Task instructions:
Please rewrite the rows from the line containing "Identify the location of bbif-amp-label: BB/IF" through the line containing "The height and", inclusive, with "Identify" replaced by "Give" and nothing else changed.

Records for the exercise:
######

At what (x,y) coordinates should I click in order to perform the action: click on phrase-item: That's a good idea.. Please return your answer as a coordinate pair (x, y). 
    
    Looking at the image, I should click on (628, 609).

######

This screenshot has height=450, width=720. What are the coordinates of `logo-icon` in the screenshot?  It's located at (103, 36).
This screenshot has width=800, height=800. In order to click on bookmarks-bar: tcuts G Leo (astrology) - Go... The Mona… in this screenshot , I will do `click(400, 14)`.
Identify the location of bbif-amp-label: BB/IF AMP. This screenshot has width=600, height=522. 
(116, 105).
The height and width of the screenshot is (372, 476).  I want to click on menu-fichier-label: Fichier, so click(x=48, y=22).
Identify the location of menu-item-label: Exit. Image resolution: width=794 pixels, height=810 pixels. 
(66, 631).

######

Exercise solution:
Give the location of bbif-amp-label: BB/IF AMP. This screenshot has width=600, height=522. 
(116, 105).
The height and width of the screenshot is (372, 476).  I want to click on menu-fichier-label: Fichier, so click(x=48, y=22).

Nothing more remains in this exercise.